Ont été entendus au cours de l'audience publique :
- le rapport de Mme Simon,
- les conclusions de M. Roux, rapporteur public,
- et les observations de Me A..., représentant les épouxD..., et de Me B..., représentant la commune de Saint-Julien-de-Peyrolas.
Considérant ce qui suit :
1. Par délibération du 18 novembre 2008, le conseil municipal de Saint-Julien-de-Peyrolas a approuvé le plan local d'urbanisme de la commune en vertu duquel le terrain de M. et Mme Lavie, anciennement classé en zone UB par le plan d'occupation des sols, a été désormais classé en zone N. Par décision du 26 avril 2016, le maire la commune de Saint-Julien-de-Peyrolas a rejeté leur demande tendant à l'abrogation du plan local d'urbanisme. Ils relèvent appel du jugement du 27 février 2018 par lequel le tribunal administratif de Nîmes a rejeté leur demande tendant à l'annulation de cette décision du 26 avril 2016.

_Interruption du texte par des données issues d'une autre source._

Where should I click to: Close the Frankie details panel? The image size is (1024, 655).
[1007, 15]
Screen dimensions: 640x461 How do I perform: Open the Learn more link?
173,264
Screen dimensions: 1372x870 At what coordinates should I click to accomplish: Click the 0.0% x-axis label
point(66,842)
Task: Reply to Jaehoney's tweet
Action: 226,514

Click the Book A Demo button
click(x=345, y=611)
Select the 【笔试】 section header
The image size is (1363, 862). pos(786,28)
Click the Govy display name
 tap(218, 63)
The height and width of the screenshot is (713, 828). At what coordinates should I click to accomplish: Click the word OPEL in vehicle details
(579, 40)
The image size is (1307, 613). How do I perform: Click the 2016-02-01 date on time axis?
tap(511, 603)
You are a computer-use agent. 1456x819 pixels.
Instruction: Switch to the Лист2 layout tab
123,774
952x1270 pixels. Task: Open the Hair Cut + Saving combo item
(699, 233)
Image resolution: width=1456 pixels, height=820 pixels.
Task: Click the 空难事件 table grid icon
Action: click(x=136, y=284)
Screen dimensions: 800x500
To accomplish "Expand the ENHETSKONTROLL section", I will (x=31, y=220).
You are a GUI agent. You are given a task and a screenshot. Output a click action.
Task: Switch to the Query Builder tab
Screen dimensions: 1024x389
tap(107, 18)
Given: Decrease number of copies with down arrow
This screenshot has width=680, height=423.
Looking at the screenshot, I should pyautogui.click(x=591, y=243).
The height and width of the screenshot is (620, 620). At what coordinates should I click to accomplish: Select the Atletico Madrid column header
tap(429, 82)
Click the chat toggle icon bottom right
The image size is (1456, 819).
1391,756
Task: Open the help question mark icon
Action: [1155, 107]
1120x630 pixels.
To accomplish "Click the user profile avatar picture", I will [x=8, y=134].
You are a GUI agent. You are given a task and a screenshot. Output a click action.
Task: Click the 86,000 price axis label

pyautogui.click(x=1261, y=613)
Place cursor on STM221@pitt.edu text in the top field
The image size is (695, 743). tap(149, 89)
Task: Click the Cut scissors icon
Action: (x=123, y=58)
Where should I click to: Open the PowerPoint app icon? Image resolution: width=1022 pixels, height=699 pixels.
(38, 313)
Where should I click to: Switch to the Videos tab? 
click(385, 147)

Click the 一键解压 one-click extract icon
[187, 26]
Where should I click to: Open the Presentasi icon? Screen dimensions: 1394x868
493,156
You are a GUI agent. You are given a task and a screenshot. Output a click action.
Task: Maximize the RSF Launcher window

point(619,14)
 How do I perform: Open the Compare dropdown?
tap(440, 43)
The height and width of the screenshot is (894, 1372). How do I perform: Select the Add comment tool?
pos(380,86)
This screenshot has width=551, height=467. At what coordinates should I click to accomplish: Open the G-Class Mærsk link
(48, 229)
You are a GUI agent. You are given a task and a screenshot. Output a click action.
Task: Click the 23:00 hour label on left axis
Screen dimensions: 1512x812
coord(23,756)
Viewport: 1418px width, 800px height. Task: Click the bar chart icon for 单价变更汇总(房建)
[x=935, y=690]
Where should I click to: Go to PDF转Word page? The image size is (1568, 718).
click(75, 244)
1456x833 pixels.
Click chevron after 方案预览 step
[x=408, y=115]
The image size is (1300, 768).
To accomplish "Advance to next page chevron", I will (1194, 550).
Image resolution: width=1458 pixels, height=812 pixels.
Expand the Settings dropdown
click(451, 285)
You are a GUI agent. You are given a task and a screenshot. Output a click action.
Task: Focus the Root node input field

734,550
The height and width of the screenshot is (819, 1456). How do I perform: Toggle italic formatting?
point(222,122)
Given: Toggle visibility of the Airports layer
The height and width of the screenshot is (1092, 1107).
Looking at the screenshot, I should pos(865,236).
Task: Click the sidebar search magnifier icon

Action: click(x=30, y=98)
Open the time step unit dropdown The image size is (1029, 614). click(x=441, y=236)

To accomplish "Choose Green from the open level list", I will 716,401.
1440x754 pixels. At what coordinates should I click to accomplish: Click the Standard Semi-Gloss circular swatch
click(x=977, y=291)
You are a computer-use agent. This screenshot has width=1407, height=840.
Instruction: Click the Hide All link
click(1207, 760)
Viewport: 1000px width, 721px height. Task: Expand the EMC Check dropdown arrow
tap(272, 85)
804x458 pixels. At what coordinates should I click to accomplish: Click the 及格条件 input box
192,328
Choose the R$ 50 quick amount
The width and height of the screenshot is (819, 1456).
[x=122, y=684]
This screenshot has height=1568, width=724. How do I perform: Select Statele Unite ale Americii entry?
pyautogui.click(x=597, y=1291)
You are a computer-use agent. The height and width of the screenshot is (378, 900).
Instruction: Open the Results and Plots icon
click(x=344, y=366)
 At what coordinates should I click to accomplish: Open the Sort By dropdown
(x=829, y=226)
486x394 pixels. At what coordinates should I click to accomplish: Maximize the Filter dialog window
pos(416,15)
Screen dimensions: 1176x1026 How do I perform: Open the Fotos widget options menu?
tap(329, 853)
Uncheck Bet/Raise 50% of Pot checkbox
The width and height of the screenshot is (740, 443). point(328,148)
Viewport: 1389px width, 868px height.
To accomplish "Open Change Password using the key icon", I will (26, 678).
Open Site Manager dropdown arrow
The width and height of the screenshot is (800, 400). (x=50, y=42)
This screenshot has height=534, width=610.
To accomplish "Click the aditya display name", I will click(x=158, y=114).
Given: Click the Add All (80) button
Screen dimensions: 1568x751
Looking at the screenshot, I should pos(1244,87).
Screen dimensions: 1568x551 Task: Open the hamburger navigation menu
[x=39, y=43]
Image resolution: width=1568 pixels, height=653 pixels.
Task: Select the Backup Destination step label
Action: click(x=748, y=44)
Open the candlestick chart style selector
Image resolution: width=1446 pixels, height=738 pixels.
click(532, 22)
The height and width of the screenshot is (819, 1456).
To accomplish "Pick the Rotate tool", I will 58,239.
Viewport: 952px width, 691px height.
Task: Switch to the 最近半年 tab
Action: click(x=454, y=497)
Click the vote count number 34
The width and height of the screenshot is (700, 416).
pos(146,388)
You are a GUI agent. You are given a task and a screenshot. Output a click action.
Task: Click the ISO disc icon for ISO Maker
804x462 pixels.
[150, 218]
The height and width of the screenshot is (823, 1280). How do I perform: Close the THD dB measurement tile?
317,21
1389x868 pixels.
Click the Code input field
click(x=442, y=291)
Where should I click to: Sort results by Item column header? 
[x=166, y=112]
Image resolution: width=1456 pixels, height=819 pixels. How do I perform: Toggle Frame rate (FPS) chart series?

Sur les conclusions aux fins d'annulation :
2. A titre liminaire, il résulte de la combinaison des articles R. 123-22-1 du code de l'urbanisme et L. 2121-10 du code général des collectivités territoriales que si le conseil municipal est seul compétent pour abroger tout ou partie du plan local d'urbanisme de la commune, c'est au maire qu'il revient d'inscrire cette question à l'ordre du jour d'une réunion du conseil municipal. Par suite, le maire a compétence pour rejeter une demande tendant à l'abrogation d'un plan local d'urbanisme ou de certaines de ses dispositions. Toutefois, il ne peut légalement prendre une telle décision que si les dispositions dont l'abrogation est sollicitée sont elles-mêmes légales. Dans l'hypothèse inverse, en effet, il est tenu d'inscrire la question à l'ordre du jour du conseil municipal, pour permettre à celui-ci, seul compétent pour ce faire, de prononcer l'abrogation des dispositions illégales.
3. En premier lieu, le contrôle exercé par le juge administratif sur un acte qui présente un caractère réglementaire porte sur la compétence de son auteur, les conditions de forme et de procédure dans lesquelles il a été édicté, l'existence d'un détournement de pouvoir et la légalité des règles générales et impersonnelles qu'il énonce, lesquelles ont vocation à s'appliquer de façon permanente à toutes les situations entrant dans son champ d'application tant qu'il n'a pas été décidé de les modifier ou de les abroger. Le juge administratif exerce un tel contrôle lorsqu'il est saisi, par la voie de l'action, dans le délai de recours contentieux. En outre, en raison de la permanence de l'acte réglementaire, la légalité des règles qu'il fixe, comme la compétence de son auteur et l'existence d'un détournement de pouvoir, doivent pouvoir être mises en cause à tout moment, de telle sorte que puissent toujours être sanctionnées les atteintes illégales que cet acte est susceptible de porter à l'ordre juridique. Après l'expiration du délai de recours contentieux, une telle contestation peut être formée par voie d'exception à l'appui de conclusions dirigées contre une décision administrative ultérieure prise pour l'application de l'acte réglementaire ou dont ce dernier constitue la base légale. Elle peut aussi prendre la forme d'un recours pour excès de pouvoir dirigé contre la décision refusant d'abroger l'acte réglementaire, comme l'exprime l'article L. 243-2 du code des relations entre le public et l'administration aux termes duquel : " L'administration est tenue d'abroger expressément un acte réglementaire illégal ou dépourvu d'objet, que cette situation existe depuis son édiction ou qu'elle résulte de circonstances de droit ou de fait postérieures, sauf à ce que l'illégalité ait cessé [...] ". Si, dans le cadre de ces deux contestations, la légalité des règles fixées par l'acte réglementaire, la compétence de son auteur et l'existence d'un détournement de pouvoir peuvent être utilement critiquées, il n'en va pas de même des conditions d'édiction de cet acte, les vices de forme et de procédure dont il serait entaché ne pouvant être utilement invoqués que dans le cadre du recours pour excès de pouvoir dirigé contre l'acte réglementaire lui-même et introduit avant l'expiration du délai de recours contentieux.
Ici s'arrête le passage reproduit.